Literature Enlivens Predictions
New Perspectives on Climate Change.
By Katrin Koster
Our future – doomsday scenario or heroic story? When literary texts, essays, or social media posts treat climate change, they operate with strong ideas. They’re more captivating than mathematical models. The cultural studies research project ‘Just Futures? An Interdisciplinary Approach to Cultural Climate Models’ is now taking a close look at these texts. It is receiving 750,000 euros over the course of three years and is located at UDE as well as the Universities of Cologne, Klagenfurt, Leeds, and Sheffield.
The project is receiving support from the British Arts and Humanities Research Council (AHRC) and the German Research Foundation (DFG) as a cross-border, top-level research project. It demonstrates how productive interdisciplinary humanities and social science approaches are – by going beyond abstract findings to examine how conceptions and scenarios for climate futures are depicted in the media. Researchers have long demanded such a perspective in view of the dominance of quantitative models.

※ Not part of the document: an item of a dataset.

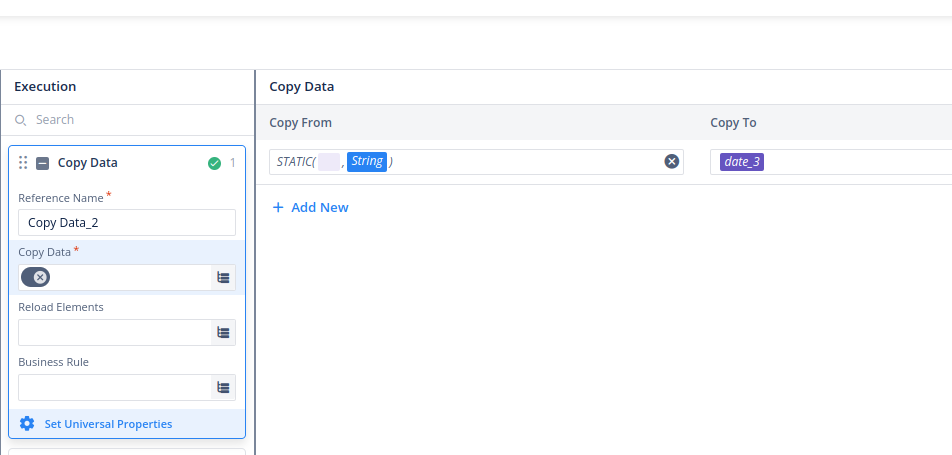The width and height of the screenshot is (952, 455).
Task: Click the empty value chip in STATIC
Action: (x=329, y=162)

Literary studies, linguistics, media sociology, science and technology studies, and subject-specific pedagogy are collaborating on the project. These disciplines analyse how text types oscillate between descriptive statements on climate change and conclusions that point the way ahead. The researchers are examining novels, plays, essays, social media posts, and educational materials, particularly from the last decade.

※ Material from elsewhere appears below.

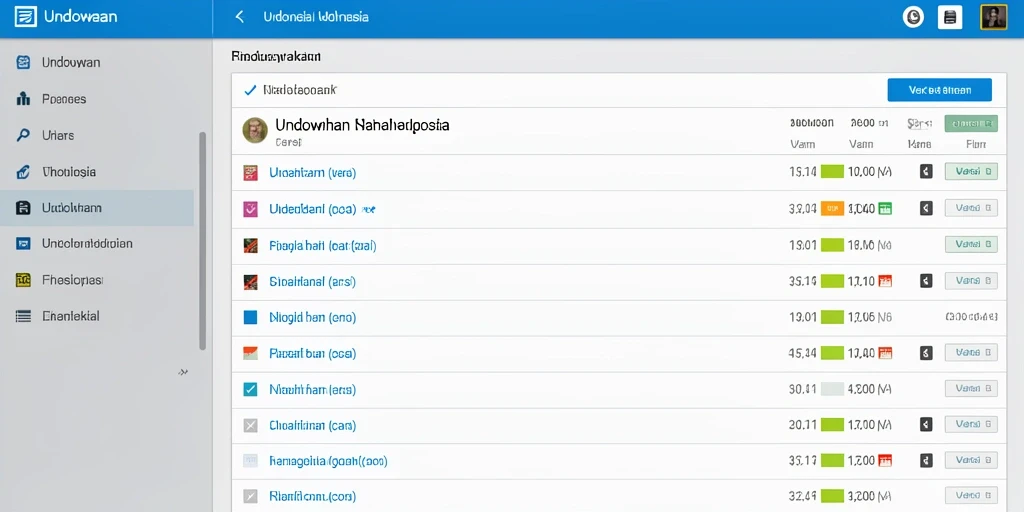The height and width of the screenshot is (512, 1024).
Task: Click dark arrow icon in Udoahizam row
Action: point(925,172)
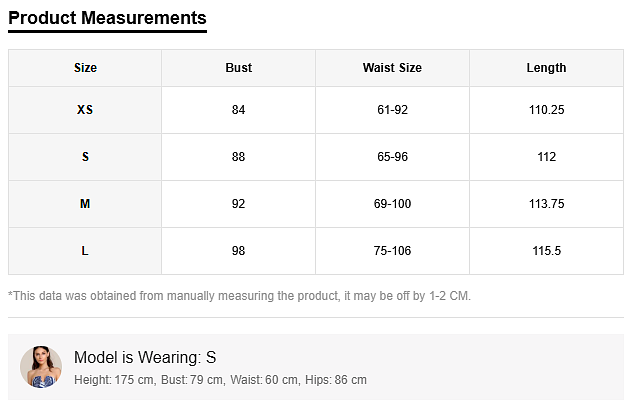
Task: Click waist range 75-106 cell
Action: coord(392,251)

‘One much-discussed novel is Kim Stanley Robinson’s The Ministry for the Future, published in 2020. It starts with a heat wave in the year 2025 that claims millions of lives and describes into the 2050s how the world succeeds in creating a more sustainable future. A novel is not simply a set of instructions that tells you how to do something. That’s not how literature works,’ explains Prof. Dr Jens Martin Gurr from English studies. ‘It’s rather a thought experiment that plays through options for action – including illegal ones – without taking sides. So even if such a text asks what could happen rather than showing what exactly has to happen, it still creates the link between urgency and hope for the future that is so important for climate communication.’

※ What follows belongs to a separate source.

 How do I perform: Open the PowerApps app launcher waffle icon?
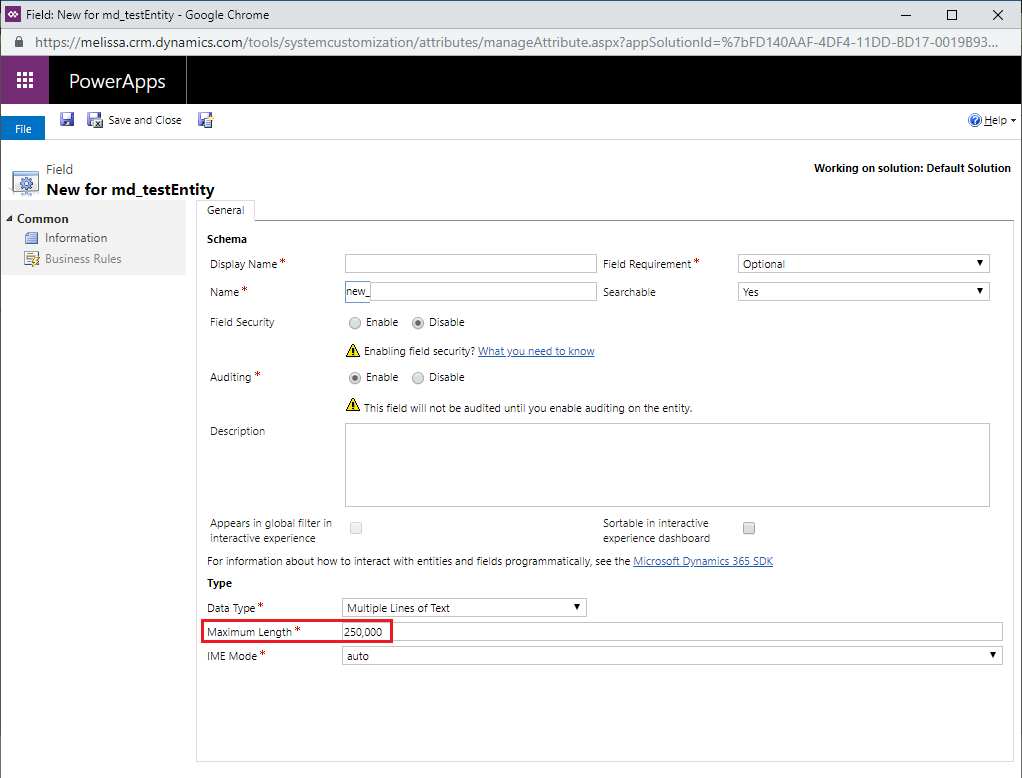click(25, 80)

Gurr investigates the impact narratives have on public debates. A second focus is interdisciplinary model theory in cultural studies, which serves in this project as a key linking element: ‘We study how texts function as alternative models to describe a complex reality differently than can be done with natural science models,’ says the literary scholar. Models are always models of something, that is, simplified descriptions of reality, and models for something, future scenarios or even instructions for action.
THREE SUBPROJECTS
The focus is on intergenerational equity: How can we live well today without ruining younger people’s prospects for the future? How are intergenerational debates conducted in social media and staged in literature? How are these texts discussed, and how do these discussions differ from reviews in the feuilleton? Three subprojects examine corresponding debates in 1. English-language plays and essays, 2. social media, and 3. the reception and communication of literature.
It should be noted that these genres do not follow the same conventions and that they function in different ways. A novel presents climate futures differently than an essay, for example – and posts in social media have an effect that is different once again.
How do the genres contribute to an intergenerationally equitable approach to the topic by helping to develop new ideas? How do they negotiate intergenerational conflicts? And how can the results and models be applied to other disciplines? An artistic website (www.cultural-climate-models.org) accompanies the process, documents results, and serves as a medium for the different target audiences.